- [Document extract]
>>>

Let’s talk about smart people. For a while, I thought I was one. I was one of the smarter kids in my high school classes, as long as we define high school of a series of classrooms in which everything is taugh but math. I had to work hard, sure, and do lots of dull memorization to pick things up, but I got good grades, and befriended the people who go better grades, and they would have been able to spot a phony.
College was less satisfying; I was meeting people in the tip-top percentile of intellect, and I clearly was just a little bit below that. Washington has treated me much the same way, as I’ve met the people who are, indisputably, the best there is at what I do. (There are times I feel like the best-trained ninja going up against Wolverine in a Frank Miller splash page.)
Still, that test of the others – being accepted or not being accepted by the people you know are smart – is proving pretty useful. After two-and-a-half years in the libertarian sphere, after wondering why my brilliant friends like* Katherine Mangu-Ward and Julian Sanchez and Kerry Howley and Will Wilkinson had been invited to Liberty Funds, I wondered why I was not.

<<<

- [Given entries]
>>>

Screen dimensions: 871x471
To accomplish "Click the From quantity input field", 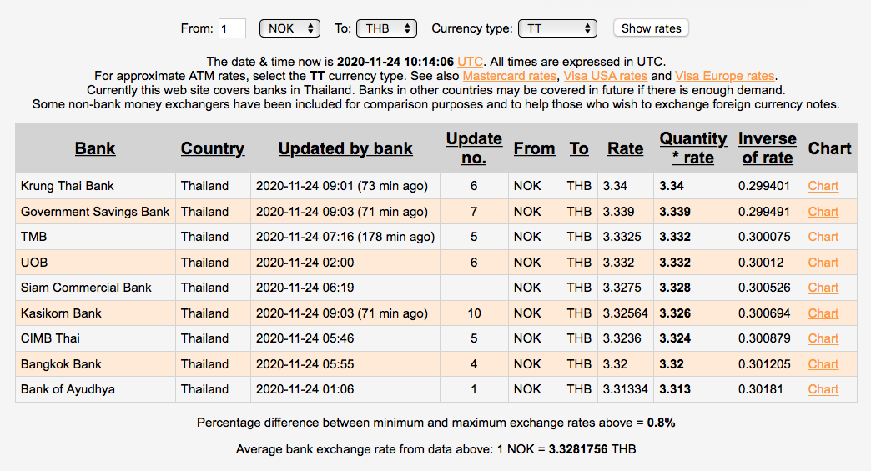I will point(232,28).
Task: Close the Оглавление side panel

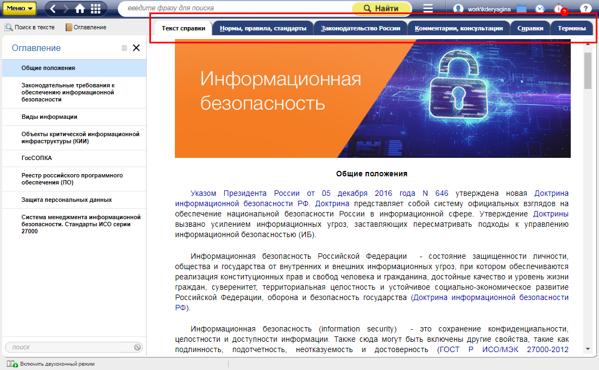Action: coord(136,48)
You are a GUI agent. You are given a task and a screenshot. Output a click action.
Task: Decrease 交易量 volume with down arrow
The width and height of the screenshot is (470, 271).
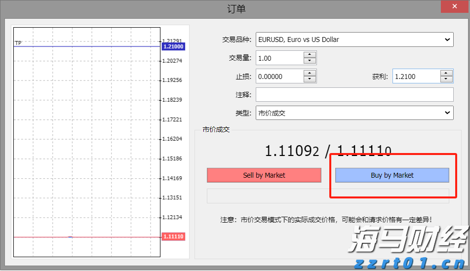[x=310, y=61]
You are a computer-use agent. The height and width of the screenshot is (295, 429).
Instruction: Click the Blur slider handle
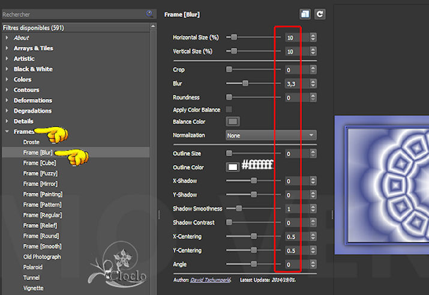[x=245, y=84]
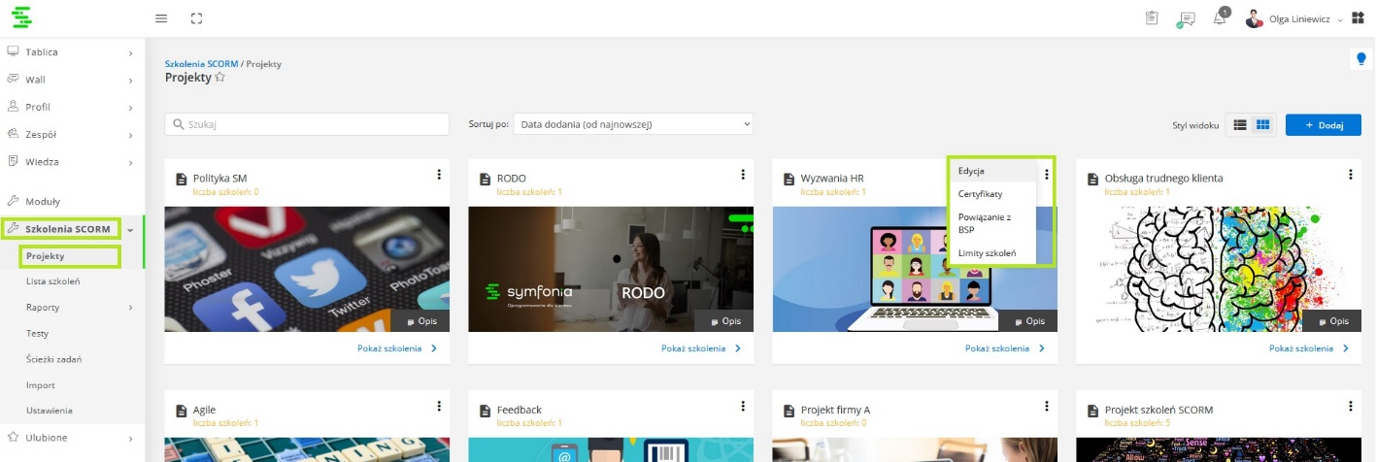Expand the Raporty submenu
The height and width of the screenshot is (462, 1376).
pos(130,308)
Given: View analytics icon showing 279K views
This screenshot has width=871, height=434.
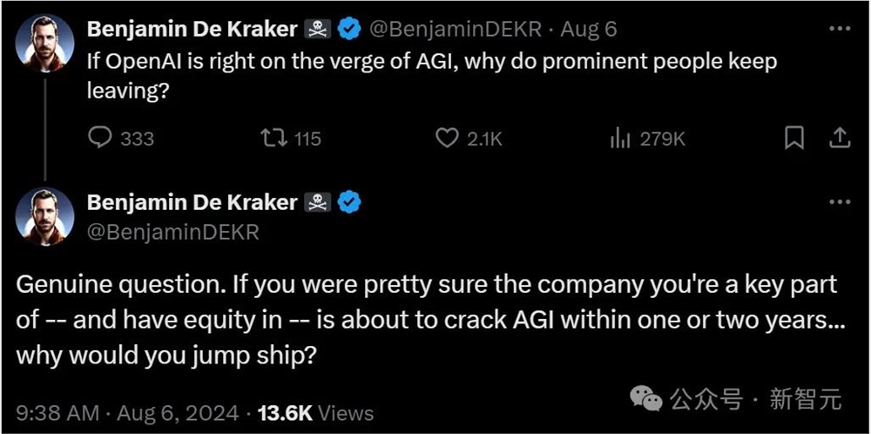Looking at the screenshot, I should click(x=620, y=138).
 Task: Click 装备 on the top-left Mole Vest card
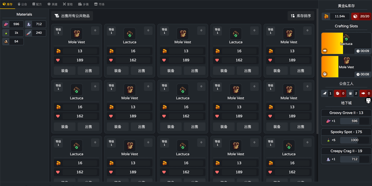pos(65,71)
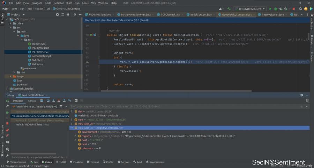This screenshot has height=168, width=314.
Task: Open Evaluate Expression calculator icon
Action: pos(76,101)
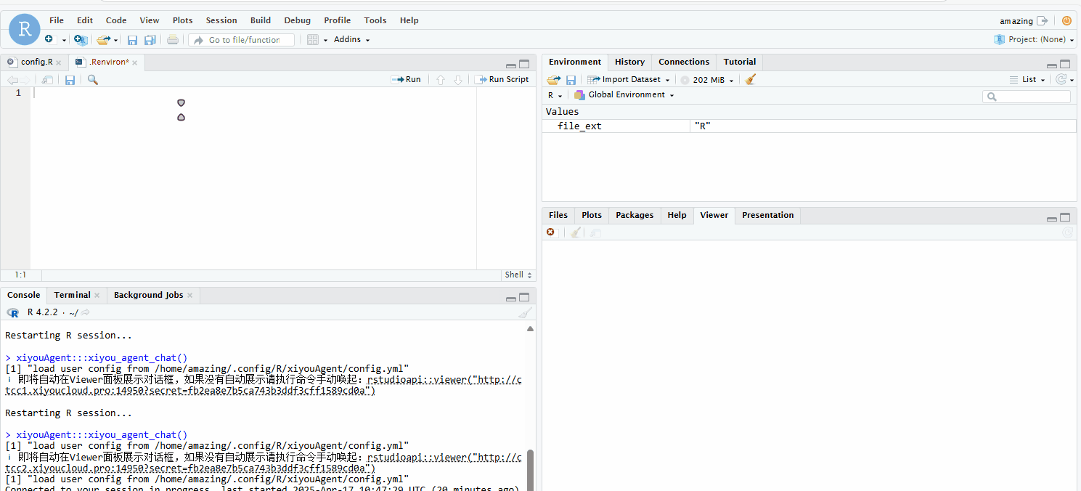Stop the Viewer with red stop icon

click(x=550, y=232)
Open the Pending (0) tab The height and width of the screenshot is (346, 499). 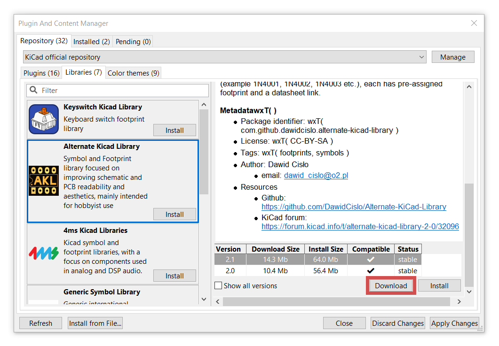click(133, 42)
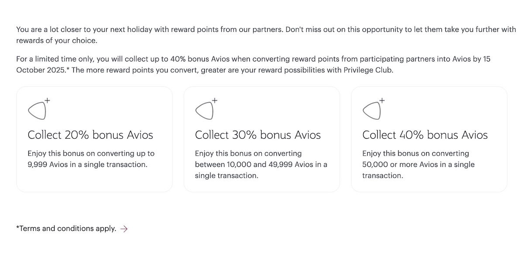The height and width of the screenshot is (255, 524).
Task: Click the between 10,000 and 49,999 Avios line
Action: point(261,165)
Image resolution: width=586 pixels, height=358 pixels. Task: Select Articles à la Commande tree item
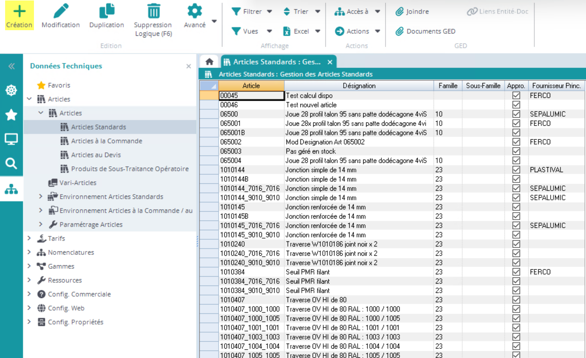tap(106, 141)
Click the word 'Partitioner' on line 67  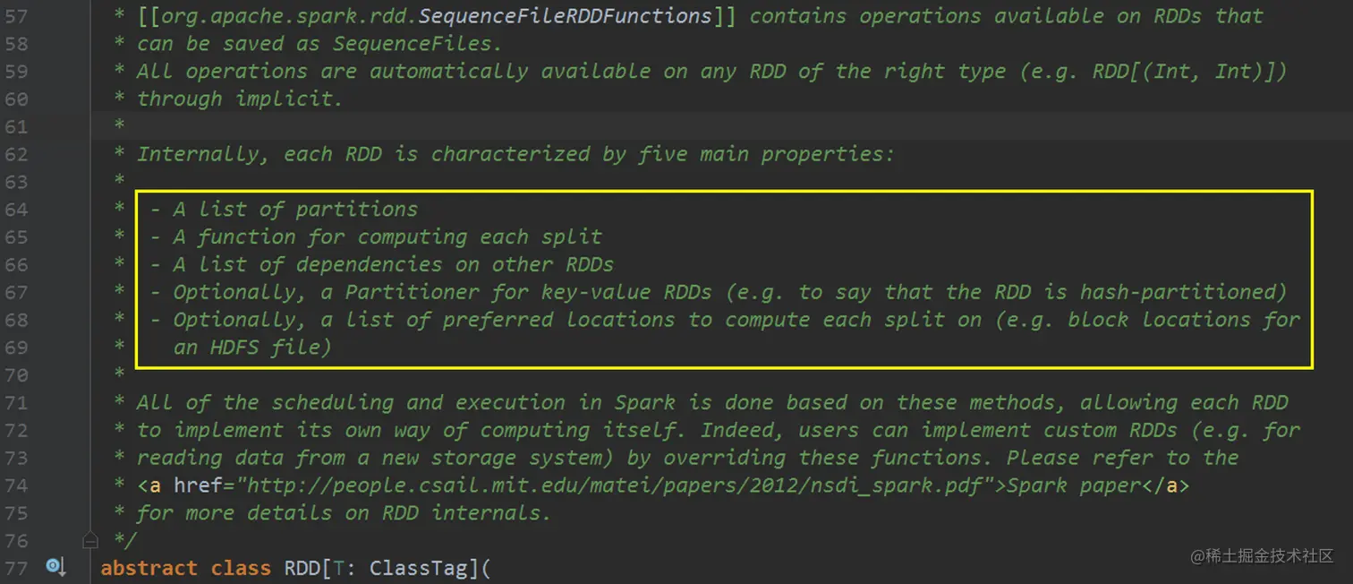pos(412,292)
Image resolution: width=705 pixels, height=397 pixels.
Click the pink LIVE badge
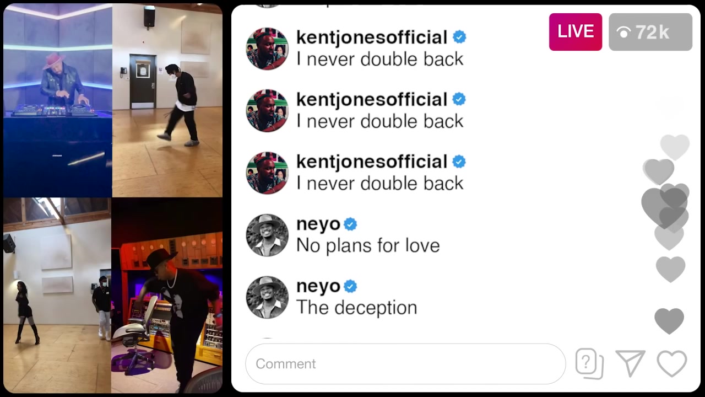coord(576,32)
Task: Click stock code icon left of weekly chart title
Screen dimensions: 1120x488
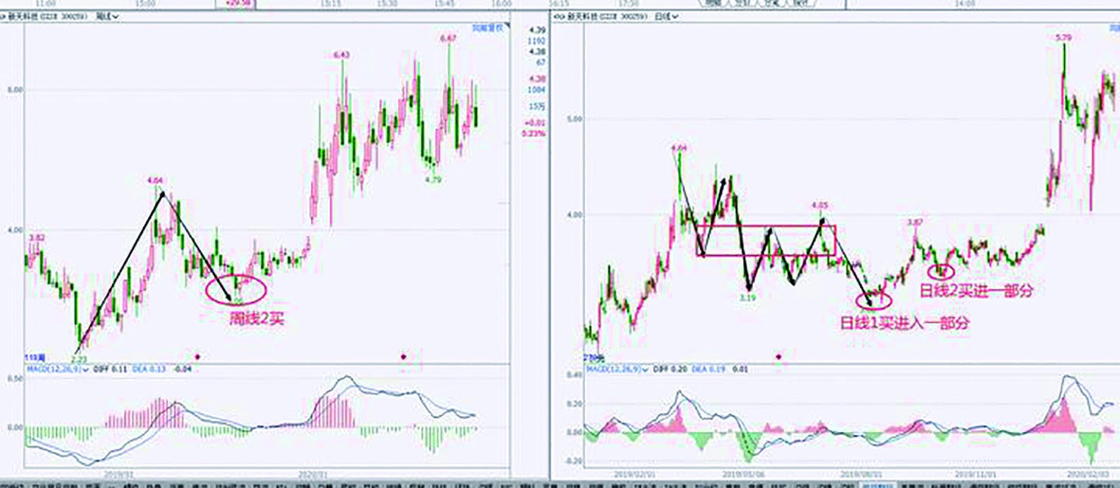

<<<

- [Required work]
List every friend the essay about smart people names in the above passage on Liberty Funds invitations.

- [Answer]
Katherine Mangu-Ward, Julian Sanchez, Kerry Howley, Will Wilkinson